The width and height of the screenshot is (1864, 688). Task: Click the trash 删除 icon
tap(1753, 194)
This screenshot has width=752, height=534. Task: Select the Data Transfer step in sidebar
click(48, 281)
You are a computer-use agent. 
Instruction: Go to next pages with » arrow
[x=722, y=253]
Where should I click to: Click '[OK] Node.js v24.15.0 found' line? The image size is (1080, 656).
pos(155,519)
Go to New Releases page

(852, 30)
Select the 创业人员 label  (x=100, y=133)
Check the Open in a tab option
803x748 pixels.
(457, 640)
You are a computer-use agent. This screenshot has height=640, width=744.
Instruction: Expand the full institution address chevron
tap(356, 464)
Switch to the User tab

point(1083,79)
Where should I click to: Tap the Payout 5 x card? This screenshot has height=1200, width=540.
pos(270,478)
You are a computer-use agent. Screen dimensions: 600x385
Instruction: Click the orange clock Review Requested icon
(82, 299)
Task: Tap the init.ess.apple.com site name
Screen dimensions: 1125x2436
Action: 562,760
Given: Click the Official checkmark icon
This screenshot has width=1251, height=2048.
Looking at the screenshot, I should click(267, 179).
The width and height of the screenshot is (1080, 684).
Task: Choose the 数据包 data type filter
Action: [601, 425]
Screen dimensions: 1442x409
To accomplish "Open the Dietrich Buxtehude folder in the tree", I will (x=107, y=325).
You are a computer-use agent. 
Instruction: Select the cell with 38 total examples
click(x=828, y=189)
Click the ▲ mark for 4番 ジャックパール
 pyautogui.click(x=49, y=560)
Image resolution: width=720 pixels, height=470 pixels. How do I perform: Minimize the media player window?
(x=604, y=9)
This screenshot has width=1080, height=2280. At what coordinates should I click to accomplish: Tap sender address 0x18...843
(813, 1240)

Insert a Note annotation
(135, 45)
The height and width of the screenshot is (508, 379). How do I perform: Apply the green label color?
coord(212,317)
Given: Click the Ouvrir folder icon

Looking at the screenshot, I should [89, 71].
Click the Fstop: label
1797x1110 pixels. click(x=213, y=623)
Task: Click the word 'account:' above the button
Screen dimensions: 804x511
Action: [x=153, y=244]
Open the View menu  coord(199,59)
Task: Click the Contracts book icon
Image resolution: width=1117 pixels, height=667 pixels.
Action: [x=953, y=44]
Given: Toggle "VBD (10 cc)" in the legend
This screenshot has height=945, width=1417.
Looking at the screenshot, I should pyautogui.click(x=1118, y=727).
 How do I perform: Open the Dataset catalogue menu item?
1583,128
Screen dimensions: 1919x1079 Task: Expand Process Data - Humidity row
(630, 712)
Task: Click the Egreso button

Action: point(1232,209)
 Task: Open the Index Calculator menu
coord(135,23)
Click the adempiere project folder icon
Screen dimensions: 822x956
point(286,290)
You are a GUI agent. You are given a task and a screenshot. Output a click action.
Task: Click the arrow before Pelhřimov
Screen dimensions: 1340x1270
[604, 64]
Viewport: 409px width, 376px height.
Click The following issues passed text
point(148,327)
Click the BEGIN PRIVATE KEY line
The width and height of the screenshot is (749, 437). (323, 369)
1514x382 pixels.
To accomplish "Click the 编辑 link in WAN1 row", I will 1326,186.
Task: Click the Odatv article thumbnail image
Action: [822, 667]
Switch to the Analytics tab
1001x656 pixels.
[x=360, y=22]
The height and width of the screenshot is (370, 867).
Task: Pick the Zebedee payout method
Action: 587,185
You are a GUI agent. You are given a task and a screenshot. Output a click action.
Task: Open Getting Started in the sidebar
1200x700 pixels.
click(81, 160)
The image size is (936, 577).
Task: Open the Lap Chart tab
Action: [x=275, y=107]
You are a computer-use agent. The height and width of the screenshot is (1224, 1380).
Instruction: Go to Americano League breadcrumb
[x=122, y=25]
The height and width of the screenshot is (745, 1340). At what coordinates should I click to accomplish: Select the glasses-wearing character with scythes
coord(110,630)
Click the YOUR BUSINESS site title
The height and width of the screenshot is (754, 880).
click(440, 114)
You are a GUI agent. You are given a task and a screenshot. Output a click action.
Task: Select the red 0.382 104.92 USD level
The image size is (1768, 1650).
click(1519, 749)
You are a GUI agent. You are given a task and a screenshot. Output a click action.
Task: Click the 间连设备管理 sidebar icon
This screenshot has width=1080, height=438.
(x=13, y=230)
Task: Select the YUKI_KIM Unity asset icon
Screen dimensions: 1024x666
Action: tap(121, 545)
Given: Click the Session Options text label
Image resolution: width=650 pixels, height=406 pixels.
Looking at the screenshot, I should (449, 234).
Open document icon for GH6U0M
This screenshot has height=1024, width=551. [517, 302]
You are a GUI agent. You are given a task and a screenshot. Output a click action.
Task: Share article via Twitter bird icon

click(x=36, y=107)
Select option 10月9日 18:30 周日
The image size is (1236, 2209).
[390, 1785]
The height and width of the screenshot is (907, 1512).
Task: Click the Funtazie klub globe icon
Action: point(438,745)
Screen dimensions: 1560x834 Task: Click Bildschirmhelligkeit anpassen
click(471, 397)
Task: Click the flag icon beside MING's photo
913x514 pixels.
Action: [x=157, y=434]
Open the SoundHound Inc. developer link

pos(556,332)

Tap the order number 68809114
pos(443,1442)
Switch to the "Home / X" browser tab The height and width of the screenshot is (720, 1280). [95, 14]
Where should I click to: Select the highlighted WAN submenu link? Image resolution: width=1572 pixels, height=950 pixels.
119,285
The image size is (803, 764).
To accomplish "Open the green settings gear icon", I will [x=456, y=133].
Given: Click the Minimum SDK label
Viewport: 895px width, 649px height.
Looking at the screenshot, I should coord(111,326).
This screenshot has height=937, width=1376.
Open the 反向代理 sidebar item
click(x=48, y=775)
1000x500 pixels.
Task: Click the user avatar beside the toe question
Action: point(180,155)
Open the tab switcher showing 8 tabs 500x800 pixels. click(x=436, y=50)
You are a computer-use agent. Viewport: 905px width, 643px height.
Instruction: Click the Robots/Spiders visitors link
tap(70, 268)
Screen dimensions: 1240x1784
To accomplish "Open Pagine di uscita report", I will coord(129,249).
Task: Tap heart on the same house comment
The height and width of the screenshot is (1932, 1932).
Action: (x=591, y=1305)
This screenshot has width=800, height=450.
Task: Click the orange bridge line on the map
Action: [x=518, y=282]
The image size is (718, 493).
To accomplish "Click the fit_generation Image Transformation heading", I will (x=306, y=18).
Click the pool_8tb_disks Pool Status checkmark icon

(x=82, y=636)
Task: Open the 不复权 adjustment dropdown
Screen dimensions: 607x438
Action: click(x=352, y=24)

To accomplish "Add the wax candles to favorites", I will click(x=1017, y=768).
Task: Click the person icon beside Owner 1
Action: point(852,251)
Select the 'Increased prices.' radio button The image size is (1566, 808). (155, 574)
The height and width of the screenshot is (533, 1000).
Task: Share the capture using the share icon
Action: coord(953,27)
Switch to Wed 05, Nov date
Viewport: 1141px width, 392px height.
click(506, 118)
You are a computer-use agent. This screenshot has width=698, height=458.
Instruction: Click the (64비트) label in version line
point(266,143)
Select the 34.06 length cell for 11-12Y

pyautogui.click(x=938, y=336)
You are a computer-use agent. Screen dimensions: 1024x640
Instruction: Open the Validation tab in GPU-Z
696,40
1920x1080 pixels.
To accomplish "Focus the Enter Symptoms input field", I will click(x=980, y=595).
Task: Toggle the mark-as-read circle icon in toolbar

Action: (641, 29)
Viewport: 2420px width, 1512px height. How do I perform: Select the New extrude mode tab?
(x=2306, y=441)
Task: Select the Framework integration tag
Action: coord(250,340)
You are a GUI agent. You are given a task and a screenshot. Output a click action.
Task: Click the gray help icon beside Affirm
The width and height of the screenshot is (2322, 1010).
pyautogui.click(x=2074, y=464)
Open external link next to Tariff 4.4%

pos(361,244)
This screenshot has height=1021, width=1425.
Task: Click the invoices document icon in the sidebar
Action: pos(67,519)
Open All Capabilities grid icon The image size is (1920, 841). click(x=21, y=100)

========================

▸ Prompt
Keeping every character as it is, restate the lines above that run from the line with "Task: Click the arrow before Pelhřimov" through the line with "1514x382 pixels.", both included, and nothing else.

▸ Task result
Task: Click the arrow before Pelhřimov
Screen dimensions: 1340x1270
[604, 64]
Viewport: 409px width, 376px height.
Click The following issues passed text
point(148,327)
Click the BEGIN PRIVATE KEY line
The width and height of the screenshot is (749, 437). (323, 369)
1514x382 pixels.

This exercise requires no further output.